A FDDI network counter-rotating ring means you have two fiber cables instead of one. Normally only one cable will carry data; the second is used when a cable fault occurs to the first. A station is either single attached (connected to a concentrator which is connected to the ring) or dual attached (connected to both fiber cables directly onto the ring). When two neighboring dual attached stations detect a fault, they bring up the secondary data path. Hence the need for every dual attachment device to have management capabilities built in. Dual attached concentrators are used to interface single attached nodes to the ring. Concentrators will have multiple ports to accommodate multiple single attached devices. Concentrators may also be single attached, but will always be on a link that is eventually connected to a dual attached concentrator attached to the ring. With concentrators, you can build a physical star topology offshoot to the ring network.

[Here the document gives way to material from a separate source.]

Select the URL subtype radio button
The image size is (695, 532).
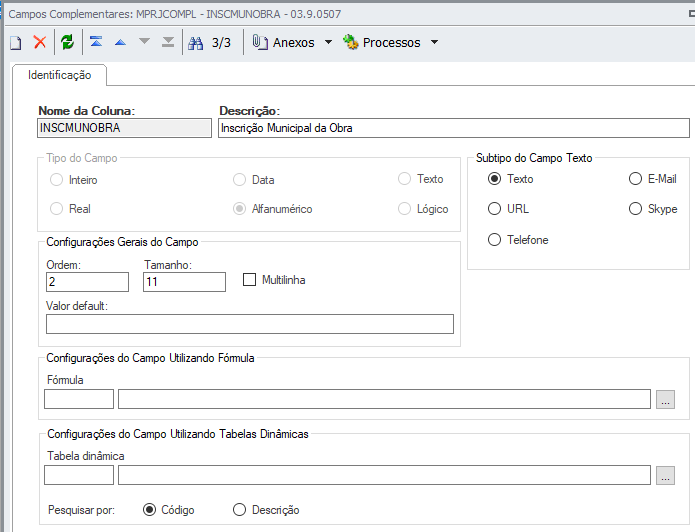[494, 209]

The maximum circumference of an FDDI network is 100 kilometers (or 200 kilometers if you count both rings), and supports up to 500 stations (1,000 physical connections to both rings). The maximum distance between two active nodes cannot exceed 2 kilometers, so unless all nodes are active all of the time, the FDDI network will probably be less than the 100-kilometer maximum.

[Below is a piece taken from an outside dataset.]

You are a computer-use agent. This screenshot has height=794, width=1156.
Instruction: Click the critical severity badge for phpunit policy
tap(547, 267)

Though the recommended transfer rate is 100MB per second, you could send data on both rings simultaneously for a 200MB transfer rate. Although the data rates on the FDDI ring remain constant when loaded, a station's access time to the network may decrease depending upon the station's priority. Sustained data transfer rates for a 100MB implementation is approximately 80MB per second, due to overhead bits, token passing times, and so on.
FDDI is implemented at the Data Link and Physical layers of the Open Systems Inconnection (OSI) seven-layer model. The basic fiber-optic link consists of an optical transmitter, optical receiver, fiber-optic cable, and optical connection.
The next generation of fiber-based high-speed LANs is already being looked into by the ANSI X3T9.5 committee. One that is upwardly compatible with FDDI, that adds voice and video capability, is FDDI-2. FDDI-2 specifies a time-division multiplex approach to divide the available network bandwidth between voice and data.
Article Change History:
8 Sep 1994 - Reviewed for Accuracy.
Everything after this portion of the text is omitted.